Hi, folks,
I'm putting all our packages from non-Red Hat servers into Satellite rather than reach out to external repos, as a small security measure.
As part of this effort, I'm also getting all the modules currently installed from (say) epel which should be coming from a Red Hat repo. (Certain Satellite packages are downversion from what's on EPEL.)
To do that, I'd like to be be able to specify that a package is from a specific repo, so when I call it present, it is uninstalled and resinstalled from the proper place.
Can this be done via ansible, or will it be a more manual process for me?
Thanks,
John A
I think that's the wrong approach. In the case of Satellite and EPEL, the epel repositories MUST NOT stay enabled at any point as the chances of installing a conflicting / actively harmful package are just too high. (Note that some product installers will not be knowledgeable about your custom process and won't select RPMs from the "right" / "your preferred" repo).
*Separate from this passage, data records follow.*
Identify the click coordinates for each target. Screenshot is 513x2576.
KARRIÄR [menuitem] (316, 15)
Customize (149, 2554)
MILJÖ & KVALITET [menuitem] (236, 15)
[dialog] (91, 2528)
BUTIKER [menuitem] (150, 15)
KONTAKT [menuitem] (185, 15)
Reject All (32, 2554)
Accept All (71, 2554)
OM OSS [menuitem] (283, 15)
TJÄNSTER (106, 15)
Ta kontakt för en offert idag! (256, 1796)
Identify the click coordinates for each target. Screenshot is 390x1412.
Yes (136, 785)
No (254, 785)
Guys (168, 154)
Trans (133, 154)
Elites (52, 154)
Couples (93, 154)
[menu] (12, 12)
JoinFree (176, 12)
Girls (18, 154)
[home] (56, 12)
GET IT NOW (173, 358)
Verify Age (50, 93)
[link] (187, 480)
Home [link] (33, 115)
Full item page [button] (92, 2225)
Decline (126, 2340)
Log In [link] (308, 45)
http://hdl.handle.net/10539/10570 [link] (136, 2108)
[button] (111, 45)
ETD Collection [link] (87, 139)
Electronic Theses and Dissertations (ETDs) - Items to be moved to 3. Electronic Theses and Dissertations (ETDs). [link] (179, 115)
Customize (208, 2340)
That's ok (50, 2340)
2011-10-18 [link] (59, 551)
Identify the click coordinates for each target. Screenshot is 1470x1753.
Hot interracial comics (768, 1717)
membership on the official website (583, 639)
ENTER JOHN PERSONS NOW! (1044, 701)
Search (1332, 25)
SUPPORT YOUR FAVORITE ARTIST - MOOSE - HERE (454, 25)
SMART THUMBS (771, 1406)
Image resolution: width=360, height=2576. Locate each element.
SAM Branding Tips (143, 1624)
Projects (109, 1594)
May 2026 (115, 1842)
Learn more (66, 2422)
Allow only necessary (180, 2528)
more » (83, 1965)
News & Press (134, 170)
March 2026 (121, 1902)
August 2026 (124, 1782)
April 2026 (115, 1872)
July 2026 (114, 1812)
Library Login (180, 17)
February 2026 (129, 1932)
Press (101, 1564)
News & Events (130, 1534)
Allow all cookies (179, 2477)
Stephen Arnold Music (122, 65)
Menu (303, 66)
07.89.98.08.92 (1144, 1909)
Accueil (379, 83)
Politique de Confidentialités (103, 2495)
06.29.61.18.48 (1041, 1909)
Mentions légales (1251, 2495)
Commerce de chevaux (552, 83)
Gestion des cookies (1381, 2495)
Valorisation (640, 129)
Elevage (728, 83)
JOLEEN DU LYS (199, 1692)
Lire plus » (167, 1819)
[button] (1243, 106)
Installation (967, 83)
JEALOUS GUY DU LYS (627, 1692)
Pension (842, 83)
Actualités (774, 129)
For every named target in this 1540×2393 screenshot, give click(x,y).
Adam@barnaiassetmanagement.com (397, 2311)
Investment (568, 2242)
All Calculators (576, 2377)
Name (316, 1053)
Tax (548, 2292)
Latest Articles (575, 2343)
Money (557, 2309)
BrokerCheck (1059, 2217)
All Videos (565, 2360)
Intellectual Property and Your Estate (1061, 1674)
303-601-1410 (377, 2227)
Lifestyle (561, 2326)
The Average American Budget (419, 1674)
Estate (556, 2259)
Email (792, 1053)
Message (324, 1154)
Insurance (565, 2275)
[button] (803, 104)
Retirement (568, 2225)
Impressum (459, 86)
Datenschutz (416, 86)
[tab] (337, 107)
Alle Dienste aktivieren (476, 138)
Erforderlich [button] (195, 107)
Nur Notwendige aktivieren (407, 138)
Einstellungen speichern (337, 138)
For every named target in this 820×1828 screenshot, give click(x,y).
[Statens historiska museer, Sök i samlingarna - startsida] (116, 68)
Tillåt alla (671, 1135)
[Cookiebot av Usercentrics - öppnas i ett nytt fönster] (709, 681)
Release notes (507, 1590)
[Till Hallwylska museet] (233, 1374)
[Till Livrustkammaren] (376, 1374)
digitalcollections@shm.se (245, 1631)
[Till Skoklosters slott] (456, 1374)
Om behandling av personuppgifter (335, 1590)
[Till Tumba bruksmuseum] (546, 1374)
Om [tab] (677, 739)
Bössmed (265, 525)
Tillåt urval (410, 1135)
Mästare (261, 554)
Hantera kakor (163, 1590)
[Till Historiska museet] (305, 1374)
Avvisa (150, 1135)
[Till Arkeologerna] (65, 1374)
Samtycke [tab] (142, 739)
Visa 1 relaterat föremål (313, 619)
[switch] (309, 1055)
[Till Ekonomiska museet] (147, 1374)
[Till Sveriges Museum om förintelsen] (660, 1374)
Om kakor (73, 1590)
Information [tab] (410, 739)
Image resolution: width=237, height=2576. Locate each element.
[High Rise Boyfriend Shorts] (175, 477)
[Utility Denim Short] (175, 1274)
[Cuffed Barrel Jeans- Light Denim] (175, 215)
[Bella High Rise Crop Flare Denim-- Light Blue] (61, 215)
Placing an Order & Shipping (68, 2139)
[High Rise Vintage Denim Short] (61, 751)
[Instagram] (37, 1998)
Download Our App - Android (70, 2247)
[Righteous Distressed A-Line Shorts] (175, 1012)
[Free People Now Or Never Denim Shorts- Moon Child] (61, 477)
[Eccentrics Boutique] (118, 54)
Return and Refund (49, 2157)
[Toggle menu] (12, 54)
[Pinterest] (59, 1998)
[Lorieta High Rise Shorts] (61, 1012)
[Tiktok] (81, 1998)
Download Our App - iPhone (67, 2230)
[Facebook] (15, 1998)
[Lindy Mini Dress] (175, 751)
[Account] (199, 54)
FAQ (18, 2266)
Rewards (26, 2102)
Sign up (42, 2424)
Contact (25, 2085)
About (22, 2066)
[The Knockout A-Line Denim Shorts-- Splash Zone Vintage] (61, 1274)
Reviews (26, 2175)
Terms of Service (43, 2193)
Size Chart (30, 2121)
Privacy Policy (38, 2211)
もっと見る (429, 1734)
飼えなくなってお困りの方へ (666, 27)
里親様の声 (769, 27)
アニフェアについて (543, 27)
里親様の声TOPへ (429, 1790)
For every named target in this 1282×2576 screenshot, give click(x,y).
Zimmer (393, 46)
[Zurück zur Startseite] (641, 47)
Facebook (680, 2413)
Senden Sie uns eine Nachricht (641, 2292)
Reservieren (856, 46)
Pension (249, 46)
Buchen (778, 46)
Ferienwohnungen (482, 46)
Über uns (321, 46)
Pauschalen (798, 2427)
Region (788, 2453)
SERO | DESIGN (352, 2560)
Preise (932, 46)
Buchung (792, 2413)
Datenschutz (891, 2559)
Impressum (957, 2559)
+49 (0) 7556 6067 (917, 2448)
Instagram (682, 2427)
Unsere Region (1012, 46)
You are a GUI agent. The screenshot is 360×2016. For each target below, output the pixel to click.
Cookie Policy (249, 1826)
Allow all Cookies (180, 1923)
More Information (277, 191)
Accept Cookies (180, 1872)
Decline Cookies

Some ideas that might be more useful:
- Get a list of your types of machines (eg, webservers, databases X/Y/Z, whatever) and what repositories should be enabled in each of them.
- If necessary, periodically run an Ansible job that disables all repos and only enables those that are absolutely required ("subscription-manager disable repo="*" --enable-repo=A --enable-repo=B", etc).
- If you only need some packages from a large repository, consider creating a smaller repository with those that you actually need and are known not to break the systems and/or introduce instability.
If using local repos (outide of Satellite) you can tweak the definition under /etc/yum.repos.d/repo.repo with something like:
[rhel7-epel-restricted]
name=RHEL7 epel restricted
baseurl=http://example.com/epel-7-mirror/
enabled=0
gpgcheck=0
includepkgs = htop* pv
With the includepkgs setting, you'll only be able to download those maching the setting thus avoiding the unknown/unvetted packages.
Hope this helps
I think that's the wrong approach. In the case of Satellite and EPEL, the epel repositories MUST NOT stay enabled at any point as the chances of installing a conflicting / actively harmful package are just too high. (Note that some product installers will not be knowledgeable about your custom process and won't select RPMs from the "right" / "your preferred" repo).
Some ideas that might be more useful:
- Get a list of your types of machines (eg, webservers, databases X/Y/Z, whatever) and what repositories should be enabled in each of them.
- If necessary, periodically run an Ansible job that disables all repos and only enables those that are absolutely required ("subscription-manager disable repo="*" --enable-repo=A --enable-repo=B", etc).
- If you only need some packages from a large repository, consider creating a smaller repository with those that you actually need and are known not to break the systems and/or introduce instability.
If using local repos (outide of Satellite) you can tweak the definition under /etc/yum.repos.d/repo.repo with something like:
[rhel7-epel-restricted]
name=RHEL7 epel restricted
baseurl=http://example.com/epel-7-mirror/
enabled=0
gpgcheck=0
includepkgs = htop* pv
With the includepkgs setting, you'll only be able to download those maching the setting thus avoiding the unknown/unvetted packages.
Hope this helps
Thank you @Fran_Garcia for the concrete recommendations!